4.  There is full information freely available to all parties on what skills are required for a job, what skills each worker has, and how any worker will perform in any job.  Both the firms and the workers know all this, with no cost to obtain such information.

5.  Production is a smooth, upwardly rising (up to some limit), and always concave function of the hours any individual laborer provides for a job.  Concave means that while the curve is rising, it is rising by less and less as the hours provided by the laborer increases.  That is, there are no “bumps” in the curve.  The slope of that curve at any given number of hours of labor is the marginal product of the laborer at that number of hours.  That is, the slope indicates how much additional output there will be with one additional unit of labor being provided.

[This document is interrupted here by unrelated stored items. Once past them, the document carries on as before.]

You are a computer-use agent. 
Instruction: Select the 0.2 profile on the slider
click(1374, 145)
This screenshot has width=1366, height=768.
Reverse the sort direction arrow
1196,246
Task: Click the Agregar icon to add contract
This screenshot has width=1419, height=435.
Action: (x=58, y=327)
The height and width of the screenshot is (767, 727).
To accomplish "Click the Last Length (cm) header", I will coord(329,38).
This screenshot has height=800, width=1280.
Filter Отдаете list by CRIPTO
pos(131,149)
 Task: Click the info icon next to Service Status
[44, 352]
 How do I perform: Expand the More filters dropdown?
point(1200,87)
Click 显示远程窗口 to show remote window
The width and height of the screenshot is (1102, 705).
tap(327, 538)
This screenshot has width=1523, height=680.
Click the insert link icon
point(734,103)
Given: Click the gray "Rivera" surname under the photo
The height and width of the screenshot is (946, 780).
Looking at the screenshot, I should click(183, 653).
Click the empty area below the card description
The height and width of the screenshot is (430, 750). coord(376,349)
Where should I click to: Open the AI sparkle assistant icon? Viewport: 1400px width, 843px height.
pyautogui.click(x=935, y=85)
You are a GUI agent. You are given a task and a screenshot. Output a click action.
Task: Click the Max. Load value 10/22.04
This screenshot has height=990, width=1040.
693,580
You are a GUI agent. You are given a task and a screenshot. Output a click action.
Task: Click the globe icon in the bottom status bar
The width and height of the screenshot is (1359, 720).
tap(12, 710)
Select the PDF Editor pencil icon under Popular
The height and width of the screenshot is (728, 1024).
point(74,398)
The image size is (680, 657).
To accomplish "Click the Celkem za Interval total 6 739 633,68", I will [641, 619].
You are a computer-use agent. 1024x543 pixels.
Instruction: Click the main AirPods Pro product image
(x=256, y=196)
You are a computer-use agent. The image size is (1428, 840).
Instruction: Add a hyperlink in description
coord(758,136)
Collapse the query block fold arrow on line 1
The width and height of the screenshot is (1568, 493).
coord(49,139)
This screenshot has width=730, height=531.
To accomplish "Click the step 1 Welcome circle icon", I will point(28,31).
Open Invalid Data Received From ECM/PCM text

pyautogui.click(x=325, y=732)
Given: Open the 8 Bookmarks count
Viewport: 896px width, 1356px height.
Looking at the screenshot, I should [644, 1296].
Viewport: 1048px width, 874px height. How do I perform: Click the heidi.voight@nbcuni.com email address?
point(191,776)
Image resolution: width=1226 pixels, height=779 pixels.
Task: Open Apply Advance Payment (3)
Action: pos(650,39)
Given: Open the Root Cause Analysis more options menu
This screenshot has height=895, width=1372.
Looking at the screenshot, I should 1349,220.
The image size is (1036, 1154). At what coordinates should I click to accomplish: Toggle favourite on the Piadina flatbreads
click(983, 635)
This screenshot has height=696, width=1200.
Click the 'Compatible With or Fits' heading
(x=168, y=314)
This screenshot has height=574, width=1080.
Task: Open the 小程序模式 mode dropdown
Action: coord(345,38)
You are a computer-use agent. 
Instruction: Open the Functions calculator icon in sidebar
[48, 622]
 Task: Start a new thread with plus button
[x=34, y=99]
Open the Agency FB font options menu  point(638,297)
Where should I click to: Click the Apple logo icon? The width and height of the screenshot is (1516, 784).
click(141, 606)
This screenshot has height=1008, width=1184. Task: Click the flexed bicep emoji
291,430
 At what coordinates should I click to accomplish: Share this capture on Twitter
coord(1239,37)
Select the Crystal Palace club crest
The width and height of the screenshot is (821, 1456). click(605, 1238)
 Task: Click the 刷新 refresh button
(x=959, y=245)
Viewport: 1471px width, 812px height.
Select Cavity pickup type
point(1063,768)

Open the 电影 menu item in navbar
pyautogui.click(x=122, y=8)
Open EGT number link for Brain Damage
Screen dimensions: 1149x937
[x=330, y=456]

If all of the above holds, then one should expect that firms will pay in wages, and workers will receive, the value of the marginal product of what the workers produce.  If workers were paid less than this, they would know the value of what they produce is in fact more and they would immediately move to a nearby competing firm that is willing to pay them up to the value of their marginal product.  And if firms paid more than this, then competing firms could take away business from the firms paying the higher wages.

In this system, workers will thus be paid the value of their marginal product – no more and no less.  And if this were true in the real world, then a mandate from the government to pay a higher minimum wage would mean that all those workers whose productivity was below the new minimum wage rate would be let go.  They would become unemployed and indeed unemployable, as this set of assumptions implies that the productivity of such workers is simply too low for any firm to be willing to pay them the new minimum wage.

b.  But the real world differs

Laying out the assumptions necessary for the neoclassical theory of wage determination allows us then to see whether those assumptions correspond to what we know about the world.  They do not:

1. Markets are rarely dense.  There are usually only a few firms – and often even no other firms hiring workers with similar skills – within a geographic zone so small that a worker is indifferent as to whom they would go to work for.  There may be few or even no firms nearby that a worker could threaten to move to if they are being underpaid.  And the few firms that are there may well follow what they consider to be informal “norms” on what such workers should be paid, rather than compete with each other and bid up the local wages.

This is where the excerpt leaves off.